Other girls’ parents who spoke to The Journal—including two of the four who filed reports with local police—said they and their daughters hadn’t seen the images in question.
A person familiar with the police investigation said the police haven’t seen the photos either, The Journal reported.
Also on Oct. 20, Westfield High School Principal Mary Asfendis confirmed the incident to the parents of each of the school’s roughly 1,900 students after girls reported the photos to school administrators.
Asfendis also said in the email obtained by The Journal that she believed the images had been deleted and were no longer being circulated.
“This is a very serious incident,” Asfendis penned. “New technologies have made it possible to falsify images and students need to know the impact and damage those actions can cause to others.”
She also vowed to continue teaching children about responsible technology use.
It wasn’t immediately clear how many students were involved in creating the fake nude images, or if any disciplinary action had been taken.
“To be in a situation where you see young girls traumatized at a vulnerable stage of their lives is hard to witness,” Westfield Mayor Shelley Brindle told The Journal of the incident, adding that as the town’s first female mayor, she considers herself an advocate for women and girls.
The Post has sought comment from Westfield High School and the Town of Westfield Police Department.

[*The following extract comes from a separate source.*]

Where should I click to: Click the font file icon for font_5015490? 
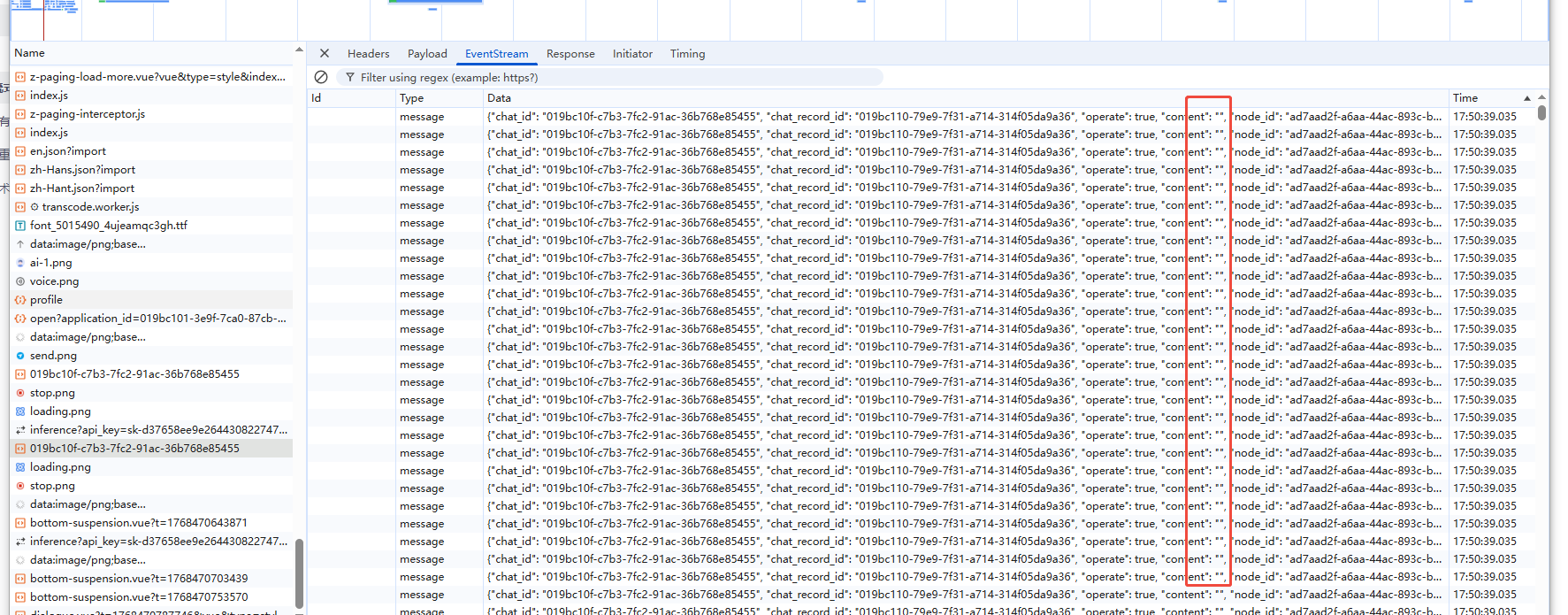pyautogui.click(x=20, y=226)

Just this week, President Joe Biden issued a sweeping executive order that regulates the development of AI, and implements “safeguards against…producing child sexual abuse material and against producing non-consensual intimate imagery of real individuals.”
State officials have outlawed the distribution of AI-generated porn or have given victims the right to sue in civil court in Virginia, California, Minnesota and New York.